Konuk yazar: "Çanakkale içinde aynalı çarşı" kitabı üzerine

Konuk Yazar : Nabide Kılınç:

“Çanakkale İçinde Aynalı Çarşı” (Araştırma-İnceleme), kitabın adı. Kitabın dördüncü baskısı. Kasım 2008. Yazarı kim, önce onu tanıyalım; Abdülkadir Güler. 1946 yılında Kızıltepe’de doğmuş.

Türk Dili Edebiyatı ve Eğitim Enstitüsü Türkçe bölümlerini bitirmiş. Anadolu’nun birçok il ve ilçelerinde öğretmenlik ve idarecilik yapmış.

1962’den bu yana sanat ve kültür yazılarıyla Anadolu basınında bir yelpazede yer almıştır. İLESAM, Folklor Araştırma Kurumu (FAK) ve EGAY-DER üyesidir.(Egeli Araştırmacılar ve Yazarlar Birliği).

Buraya dek kitaptan bir alıntı ile Abdülkadir Güler’i tanıttık.

Abdülkadir Güler beyefendi ile tanışma sürecime gelince, Fethiyeli araştırmacı yazar, Güneyde Yaşayan Kültür Çınarı Ünal Şöhret Dirlik’in dostu bir şair ve yazardır.

Abdülkadir Güler Söke’de oturmaktadır. Söke’de yayın hayatına devam eden Beşparmak ve Sarızeybek dergilerinin kurucularındandır.

Milliyet Blog’da yazıyor. Milliyet Blog sayfalarında Abdülkadir Güler incelemelerini aktarıyor bizlere, akıcı, duru ve yalın bir Türkçe ile.
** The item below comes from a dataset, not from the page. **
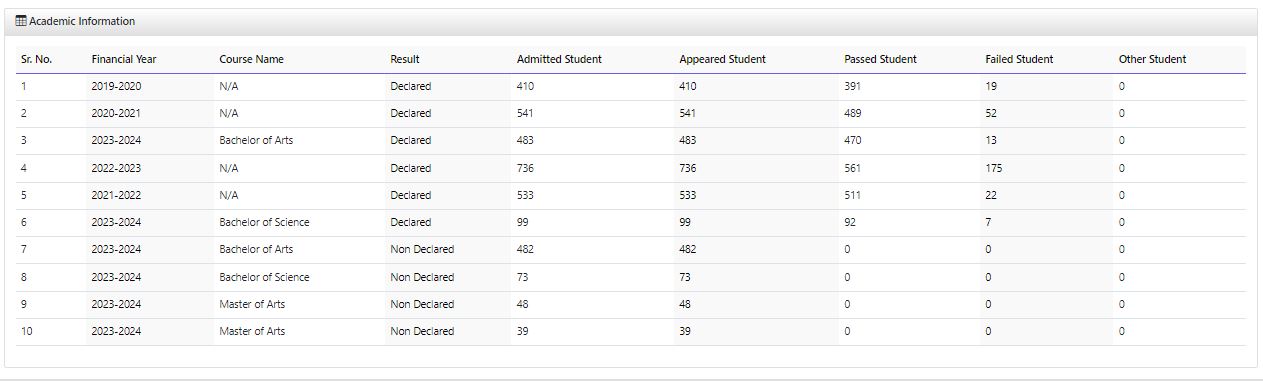Select the admitted student value 39 in row 10
Viewport: 1263px width, 381px height.
(522, 331)

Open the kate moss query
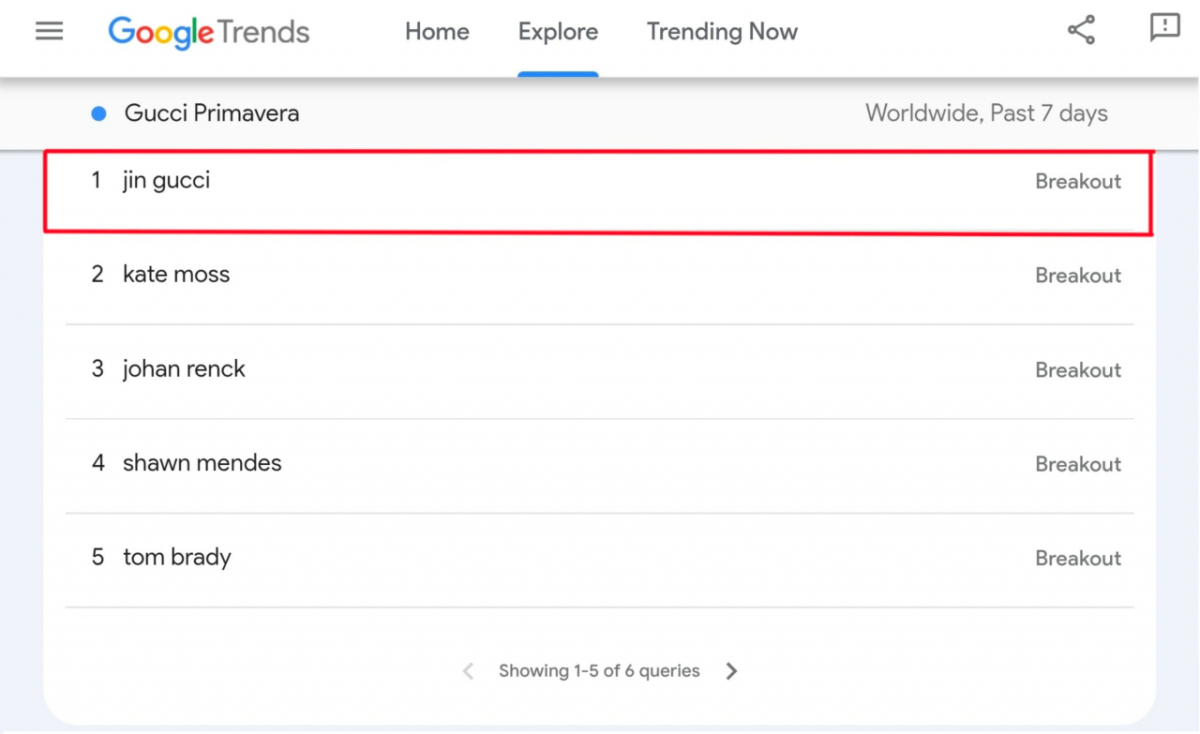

Milliyet Blog’da bir yazısını okumuştum. Blog’da Çanakkale ile ilgili karşılıklı söyleştik. Ardından kitabı geldi.

Şimdi kitabını imzaladığı tarihe bakıyorum. 25.7.2009 bana gönderdiği tarih olarak imza atmıştır.

“Sanatımıza, kültürümüze değer veren, Çanakkale sevdalısı Bayan Nabide Kılınç hanımefendiye sağlık ve mutluluk dileklerimle” diyerek imzalamıştır.
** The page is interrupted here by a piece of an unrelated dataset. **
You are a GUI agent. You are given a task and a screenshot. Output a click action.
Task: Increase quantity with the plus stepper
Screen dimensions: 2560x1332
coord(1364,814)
Kitabını okuyup incelemem bu kadar gecikmiş midir? Kendimce hayır. Çünkü her kitabı okuduğumda listemde her yeni on kitap, okumak için bekliyor. Okumak sınırsız bir duygu. Bilgi sınırsız bir eylem. Düşünce ve duyguların biriktiği, harekete geçtiği, harekete geçirdiği bir duygu ve düşünce birikimi. Her kitabı okuduğumda içinde yeni bir bilgiye rastlamak, yeni bir bilgiye koşmak istiyorum. Okumak, su gibi duru geliyor. Çağlayan gibi coşkulu, sürekli akıyor. Her kitap bilgiye akıp giden bir kaynak.

Abdülkadir Güler’in “Çanakkale İçinde Aynalı Çarşı” kitabına sıra geldiğinde 12 Eylül akşamıydı. Saat 21.30 sularında başladığımda Yerkesik’te hava yağışlı idi. Yayla evimin patika yolunda biraz yürüdüm, yağış etkiliydi.
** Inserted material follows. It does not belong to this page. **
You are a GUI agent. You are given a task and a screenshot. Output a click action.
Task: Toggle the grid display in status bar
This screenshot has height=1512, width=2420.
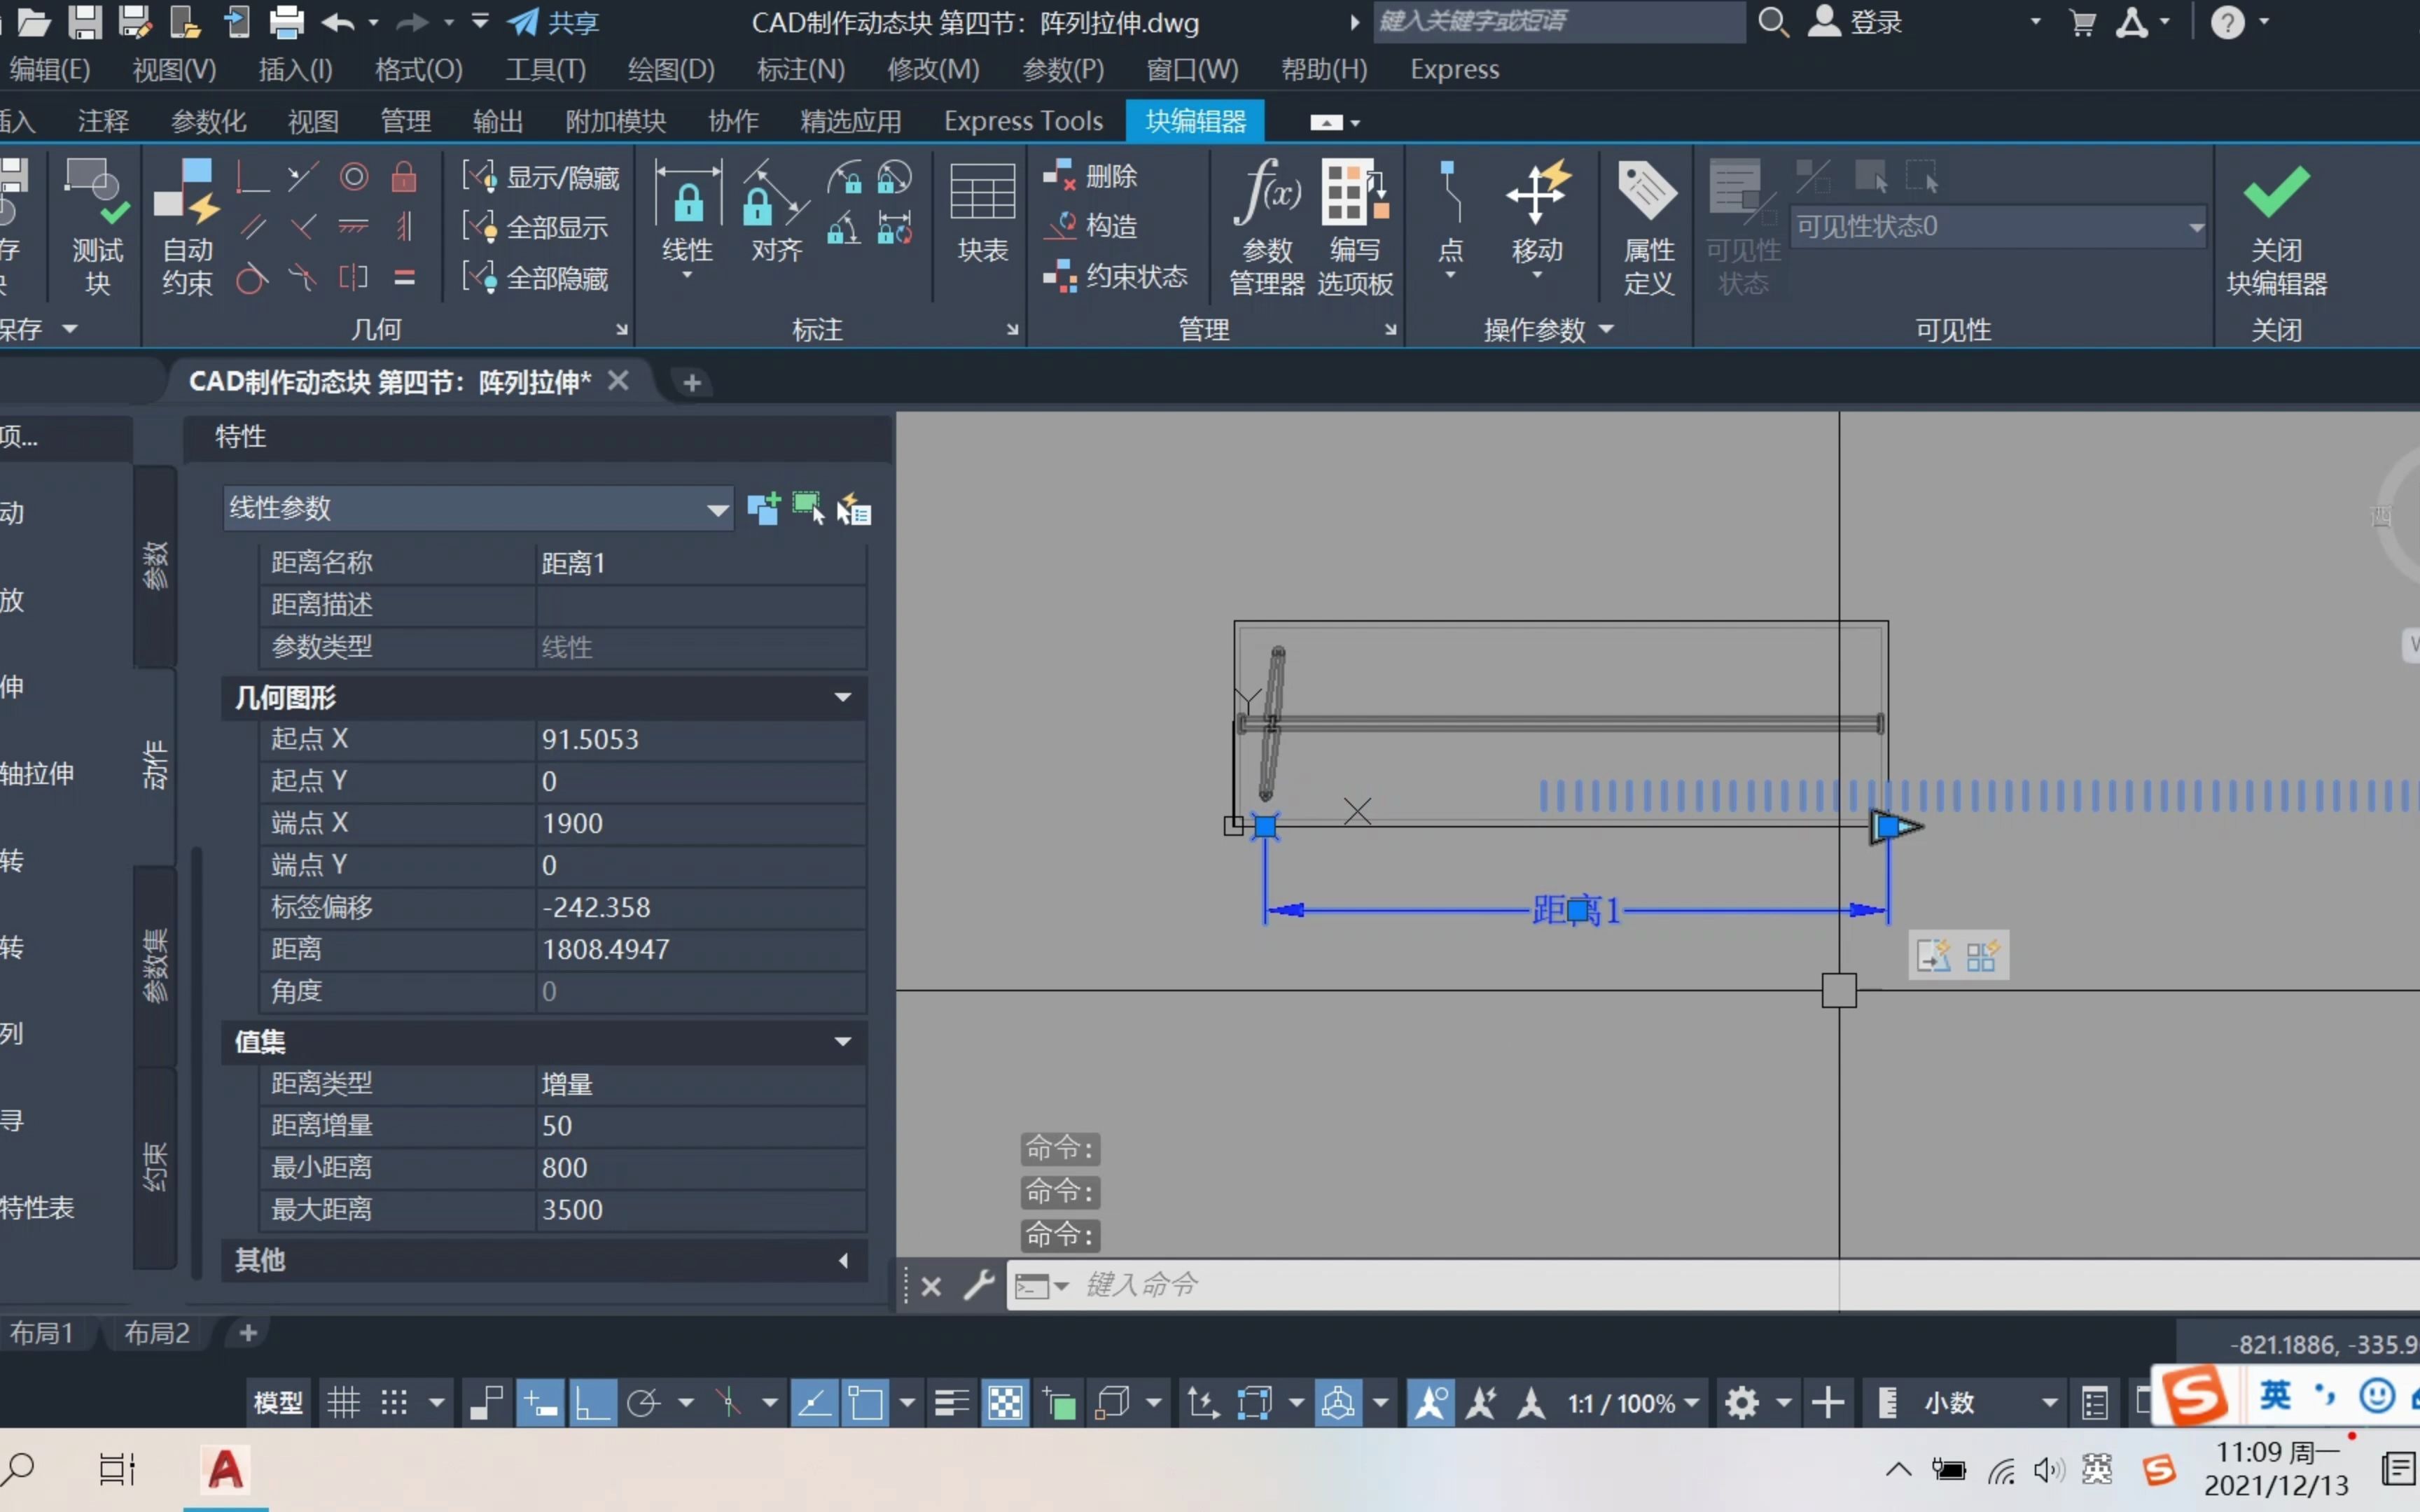(x=343, y=1403)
12 Eylül bana güzel şeyler hatırlatmasa da bunları gözlerimde sahne sahne geçirdikten sonra, kitabı elime aldım okumaya başladım. O gece kitabın yarısına geldim, etkilendim. Pazar günü evde olduğum gün, öğleyin kitabı tekrar elime aldım ve bitirdim. Kurşun kalemimle içine aldığım notları sayfalar içersinde sakladım. Yaşadığım tüm yoğun duygular ve düşünceler yine Çanakkale içindi.

Anılar, Şiirler, oyunlar, mektuplar, belgeler kitabın bölümlerini çeşitlendiriyor.

Çanakkale titreten destan, dünyanın en büyük savaşlarından bir tanesi. Çanakkale’ye her üç veya dört yılda tekrar gitmek ve gezmek gerekiyor.

Nasıl yok olur düşüncelerde, söyler misiniz her metre karesine düşen şehitlerle var olan vatan. Bir titreyiş, bir destan Çanakkale, bir ürperiş. Siperlerde geçen 1915 yılı. 8.5 ay Yıl 1916’ya vurur. Siperler arası mesafe neredeyse hiç kalmamıştır, kıpırdasalar ateş açılır. Karşı cephelerden hiç susmayan toplar, makineli tüfekler, son derece modern silahlar. Zırhlılar denizi, askerler karayı kuşatmış. İlle geçilecek Boğaz Çanakkale, Marmara’ya açılacak sular İstanbul’a çıkacak İngiltere ve himayesindeki askerler.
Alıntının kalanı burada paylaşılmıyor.